Of course, the reason I called this "cyclic fantasy" is that there seems to be an unchanging "way things are," and the fantasy world of these tales always eventually returns to this state. Indeed, in cyclic fantasy stories, the main characters are often tasked with averting some cosmic disaster or destroying some villain that's getting too powerful, whether for rewards or for vengeance; thus, they are often tasked with maintaining the status quo. The "quest" is a job, assigned by some guardian or authority in the world, that leads to the restoration of the given order.
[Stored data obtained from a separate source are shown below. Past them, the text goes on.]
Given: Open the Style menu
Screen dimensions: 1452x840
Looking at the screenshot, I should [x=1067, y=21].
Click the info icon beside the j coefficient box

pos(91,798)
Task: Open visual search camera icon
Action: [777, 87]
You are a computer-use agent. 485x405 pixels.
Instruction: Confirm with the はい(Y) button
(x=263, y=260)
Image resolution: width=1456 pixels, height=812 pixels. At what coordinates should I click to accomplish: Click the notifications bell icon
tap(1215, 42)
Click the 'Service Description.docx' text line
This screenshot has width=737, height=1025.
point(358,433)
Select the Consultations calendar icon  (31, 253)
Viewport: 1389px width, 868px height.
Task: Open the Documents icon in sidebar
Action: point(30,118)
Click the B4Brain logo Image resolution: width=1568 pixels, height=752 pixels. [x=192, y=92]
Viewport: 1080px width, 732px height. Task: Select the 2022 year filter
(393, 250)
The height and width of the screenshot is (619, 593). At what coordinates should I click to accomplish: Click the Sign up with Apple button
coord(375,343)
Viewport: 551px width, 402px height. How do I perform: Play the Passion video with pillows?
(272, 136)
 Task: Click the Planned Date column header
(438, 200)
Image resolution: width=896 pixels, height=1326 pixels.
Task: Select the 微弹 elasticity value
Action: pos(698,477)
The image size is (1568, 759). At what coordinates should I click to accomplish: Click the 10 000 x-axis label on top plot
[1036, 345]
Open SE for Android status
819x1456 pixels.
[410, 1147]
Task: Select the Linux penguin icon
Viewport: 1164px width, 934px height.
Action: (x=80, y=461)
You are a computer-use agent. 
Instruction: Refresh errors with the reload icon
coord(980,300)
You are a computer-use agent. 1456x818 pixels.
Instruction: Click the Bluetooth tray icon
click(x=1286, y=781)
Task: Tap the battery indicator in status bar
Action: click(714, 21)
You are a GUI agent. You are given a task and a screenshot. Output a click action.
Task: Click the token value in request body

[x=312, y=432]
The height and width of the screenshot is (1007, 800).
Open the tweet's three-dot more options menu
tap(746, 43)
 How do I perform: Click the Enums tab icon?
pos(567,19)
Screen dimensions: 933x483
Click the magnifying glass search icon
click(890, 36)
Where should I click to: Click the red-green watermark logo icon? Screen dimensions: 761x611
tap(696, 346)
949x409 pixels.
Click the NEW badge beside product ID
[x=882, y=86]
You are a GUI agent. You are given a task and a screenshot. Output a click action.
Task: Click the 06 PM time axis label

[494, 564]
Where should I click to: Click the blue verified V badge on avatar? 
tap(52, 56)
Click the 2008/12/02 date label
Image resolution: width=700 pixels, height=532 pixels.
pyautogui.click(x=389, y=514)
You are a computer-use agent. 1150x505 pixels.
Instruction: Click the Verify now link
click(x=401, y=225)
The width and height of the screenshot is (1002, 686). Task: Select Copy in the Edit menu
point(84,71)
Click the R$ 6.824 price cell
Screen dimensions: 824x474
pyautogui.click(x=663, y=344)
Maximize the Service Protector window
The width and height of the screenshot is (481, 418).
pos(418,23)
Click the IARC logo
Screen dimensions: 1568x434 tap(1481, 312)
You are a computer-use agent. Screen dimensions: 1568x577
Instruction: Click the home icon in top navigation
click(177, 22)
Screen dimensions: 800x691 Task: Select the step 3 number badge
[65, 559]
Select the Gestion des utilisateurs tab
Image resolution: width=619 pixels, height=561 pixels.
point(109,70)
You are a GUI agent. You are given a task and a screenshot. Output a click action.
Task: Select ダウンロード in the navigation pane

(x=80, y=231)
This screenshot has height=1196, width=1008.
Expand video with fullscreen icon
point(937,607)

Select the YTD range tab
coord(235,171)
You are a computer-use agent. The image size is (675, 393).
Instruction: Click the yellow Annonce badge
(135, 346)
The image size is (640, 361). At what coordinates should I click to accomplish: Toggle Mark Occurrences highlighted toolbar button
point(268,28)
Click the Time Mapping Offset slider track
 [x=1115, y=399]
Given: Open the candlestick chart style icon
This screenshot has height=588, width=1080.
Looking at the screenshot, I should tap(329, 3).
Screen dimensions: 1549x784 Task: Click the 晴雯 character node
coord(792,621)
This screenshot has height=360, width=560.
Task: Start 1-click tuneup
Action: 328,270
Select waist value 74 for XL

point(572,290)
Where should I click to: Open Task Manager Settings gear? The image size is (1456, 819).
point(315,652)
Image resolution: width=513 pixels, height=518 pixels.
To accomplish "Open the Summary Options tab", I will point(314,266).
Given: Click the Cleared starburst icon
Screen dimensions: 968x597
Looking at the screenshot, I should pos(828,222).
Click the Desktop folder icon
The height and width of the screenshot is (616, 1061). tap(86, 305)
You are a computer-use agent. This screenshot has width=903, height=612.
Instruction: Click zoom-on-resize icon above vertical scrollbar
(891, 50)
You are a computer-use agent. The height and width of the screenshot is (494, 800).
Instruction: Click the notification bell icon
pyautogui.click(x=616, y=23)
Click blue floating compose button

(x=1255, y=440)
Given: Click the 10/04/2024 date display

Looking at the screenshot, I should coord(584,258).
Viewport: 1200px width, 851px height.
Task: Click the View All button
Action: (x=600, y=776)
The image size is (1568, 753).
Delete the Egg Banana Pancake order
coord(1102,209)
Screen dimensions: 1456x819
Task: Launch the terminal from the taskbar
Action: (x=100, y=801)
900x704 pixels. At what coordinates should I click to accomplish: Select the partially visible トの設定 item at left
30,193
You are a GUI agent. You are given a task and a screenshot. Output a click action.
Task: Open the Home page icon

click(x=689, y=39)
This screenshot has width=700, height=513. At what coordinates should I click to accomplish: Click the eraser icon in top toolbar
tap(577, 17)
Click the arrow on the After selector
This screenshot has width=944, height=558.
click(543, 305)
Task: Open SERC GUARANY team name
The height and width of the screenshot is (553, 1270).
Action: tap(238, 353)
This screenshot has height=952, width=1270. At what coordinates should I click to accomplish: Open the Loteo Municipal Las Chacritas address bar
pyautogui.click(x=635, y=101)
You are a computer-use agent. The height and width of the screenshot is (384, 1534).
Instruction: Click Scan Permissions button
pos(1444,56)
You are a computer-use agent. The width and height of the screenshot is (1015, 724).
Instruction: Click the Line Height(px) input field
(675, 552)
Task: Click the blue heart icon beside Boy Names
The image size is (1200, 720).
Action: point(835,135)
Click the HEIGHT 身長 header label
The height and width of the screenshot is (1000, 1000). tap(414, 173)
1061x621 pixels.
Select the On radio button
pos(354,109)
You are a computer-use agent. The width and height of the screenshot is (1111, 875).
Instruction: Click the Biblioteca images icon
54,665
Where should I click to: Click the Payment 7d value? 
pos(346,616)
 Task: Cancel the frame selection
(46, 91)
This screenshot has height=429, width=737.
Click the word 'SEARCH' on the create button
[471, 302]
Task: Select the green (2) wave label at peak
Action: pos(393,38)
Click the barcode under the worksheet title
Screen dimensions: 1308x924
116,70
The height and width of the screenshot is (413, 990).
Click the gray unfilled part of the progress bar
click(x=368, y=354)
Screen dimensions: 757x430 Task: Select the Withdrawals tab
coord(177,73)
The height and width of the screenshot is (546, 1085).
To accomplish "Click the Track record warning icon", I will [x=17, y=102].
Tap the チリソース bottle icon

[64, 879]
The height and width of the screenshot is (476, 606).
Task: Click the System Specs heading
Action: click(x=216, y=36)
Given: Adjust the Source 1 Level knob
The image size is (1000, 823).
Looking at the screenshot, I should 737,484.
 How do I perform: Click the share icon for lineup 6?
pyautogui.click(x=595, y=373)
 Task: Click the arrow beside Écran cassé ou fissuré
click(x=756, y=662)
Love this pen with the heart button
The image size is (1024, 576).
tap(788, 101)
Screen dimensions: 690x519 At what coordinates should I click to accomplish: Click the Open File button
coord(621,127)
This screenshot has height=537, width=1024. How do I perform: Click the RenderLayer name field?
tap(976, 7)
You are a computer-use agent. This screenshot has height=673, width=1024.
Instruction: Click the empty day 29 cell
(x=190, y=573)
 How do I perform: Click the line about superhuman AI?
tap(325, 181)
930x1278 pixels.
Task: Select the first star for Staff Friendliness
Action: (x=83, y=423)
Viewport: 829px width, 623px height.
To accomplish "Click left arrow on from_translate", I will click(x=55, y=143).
This cycle repeats forever, throughout the myriad adventures of the story's protagonists.

Indeed, one of the distinctive aspects of Swords and Deviltry is that the two main characters' lives before meeting -- their lives at their ancestral homes -- are barely sketched out, only given enough detail that we can look forward to their dissolution. In effect, it seems like these "normal lives" -- the Gray Mouser's life of tutelage under a good wizard, and Farfhad's life within the community of northerners -- are already deviations from the true way things should be. By escaping and defying their mundane backgrounds, these characters bring into effect the status quo of their world. One of the essential components of this status quo is that these two adventurers are united in friendship and purpose, and that they're free of their histories and obligations, at liberty to explore and undertake quests.

If there's a video game equivalent to the "literary fantasy" paradigm I mentioned earlier, I think it's the Final Fantasy series (I'm thinking of Final Fantasy VI and VII in particular). Like Tolkien's work, these games take place in worlds that seem to be neck-deep in their own history. Exploring and understanding these worlds is remarkable, largely because they're so unpredictable and full of personality and narrative power. However, the feeling of being in a living, historical world is remarkably different from Monster Hunter Tri's sense that the world is waiting there for you to occupy and defend it.

And though I'd never try to make Fritz Leiber (or anyone, really) compete with Tokien for some sort of literary merit award, it does seem like there will always be a place in fantasy for the cyclical, the alchemical and archetypal, the world created as a static structure to frame the adventures of the characters who enter it. This is the setting we enter, not as strangers, but as avatars, harnessing our power to create the world as we experience it.